Kulinarisch beziehungsweise cocktailtechnisch dreht sich im Chug Club alles um sogenannte „Chugs“ – kleine Cocktails irgendwo zwischen Shot und vollwertigem Drink. Genau dadurch entsteht dieses besondere Konzept, bei dem man sich durch viele verschiedene Geschmackswelten probieren kann, ohne nach zwei Drinks komplett erledigt zu sein. Besonders empfehlen würden wir den wechselnden „Chug Flight“ mit drei verschiedenen Mini-Cocktails auf Tequila- oder Mezcal-Basis. Nicht nur für Agaven-Spirituosen-Fans ist das spannend, sondern auch für Menschen, die Tequila bisher nur mit Salz und Zitrone verbunden haben. Viele Zutaten sind hausgemacht, die Drinks überraschend komplex und oft deutlich experimenteller, als man es von klassischen Cocktailbars kennt.

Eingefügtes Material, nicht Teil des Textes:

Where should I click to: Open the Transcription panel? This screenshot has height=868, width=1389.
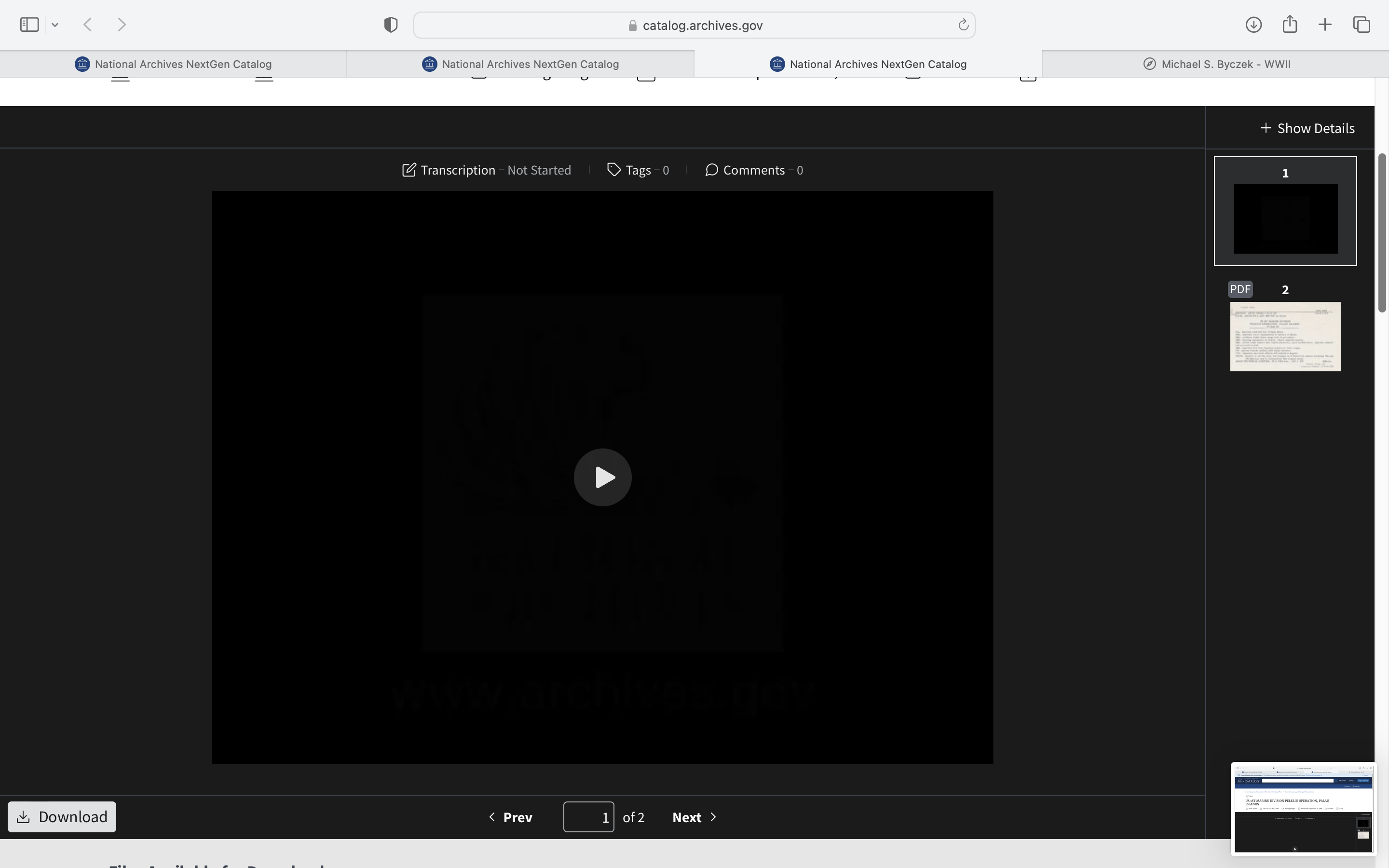pos(486,170)
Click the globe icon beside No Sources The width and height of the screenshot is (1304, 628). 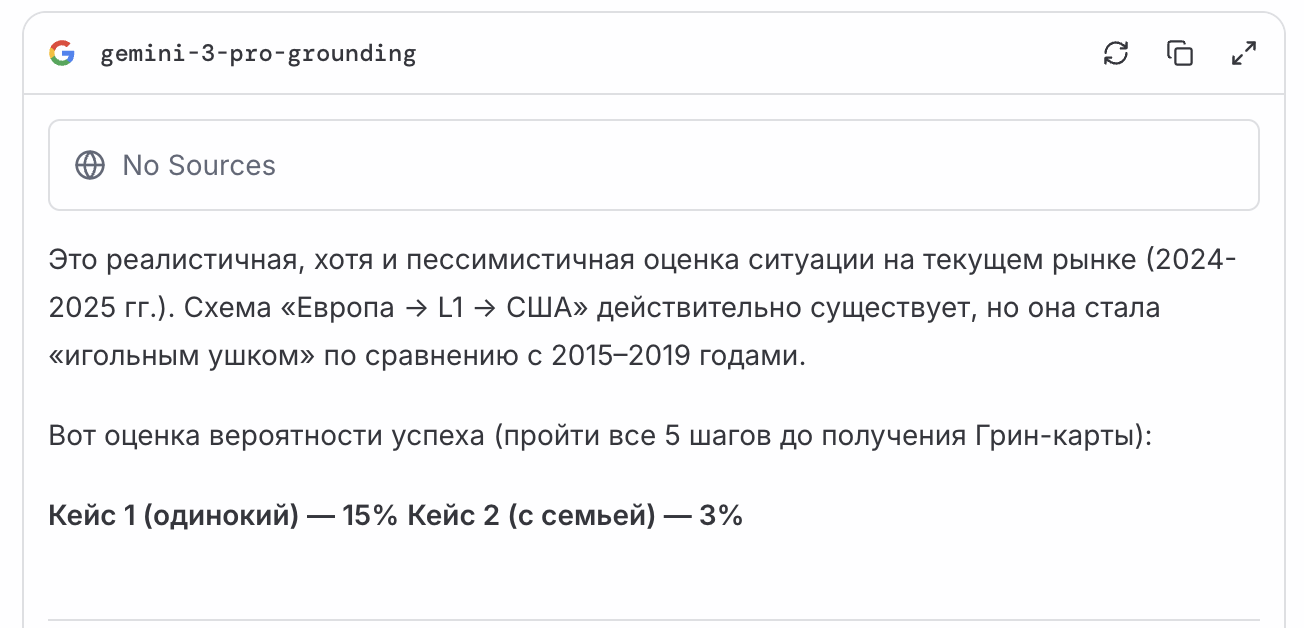[90, 165]
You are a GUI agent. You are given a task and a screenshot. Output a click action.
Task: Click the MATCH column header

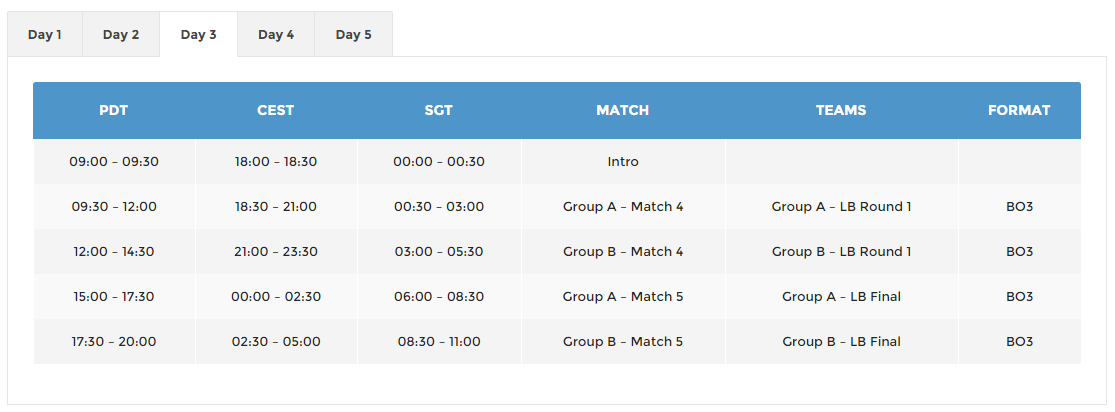623,110
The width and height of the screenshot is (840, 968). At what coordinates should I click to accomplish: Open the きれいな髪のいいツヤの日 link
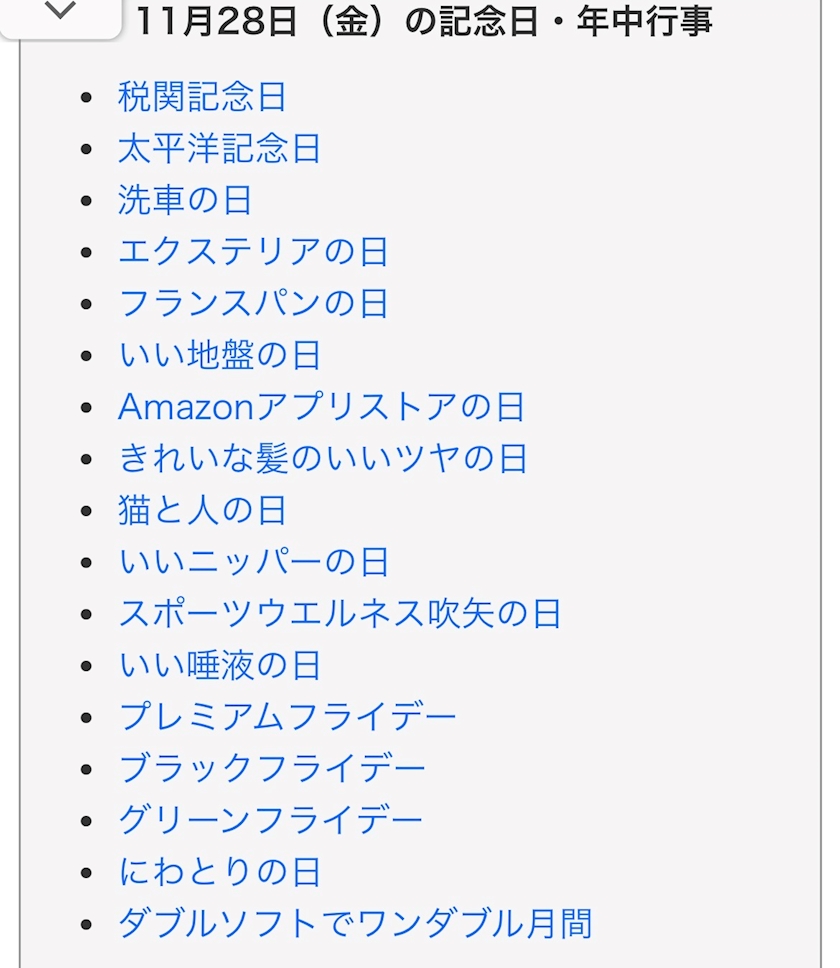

Nur wenige Schritte von der Reeperbahn entfernt hat sich der Chug Club längst zu einer festen Institution der internationalen Barszene entwickelt. Gründerin Betty Enkelmann gilt als eine der prägendsten Persönlichkeiten der Hamburger Cocktailkultur, und die zahlreichen Auszeichnungen der Bar kommen definitiv nicht von ungefähr. Gleichzeitig wirkt der Laden nie elitär oder übertrieben exklusiv. Zwischen Bar-Nerds, Kreativen und Künstler:innen aus dem Schmidts Tivoli oder dem Stage Operettenhaus entsteht eine angenehm gemischte Atmosphäre abseits des typischen Kiez-Trubels. Wir sind uns sicher, dass der Chug Club vor allem deshalb so besonders ist, weil hier Trinken weniger Konsum und viel mehr echte Entdeckungsreise ist.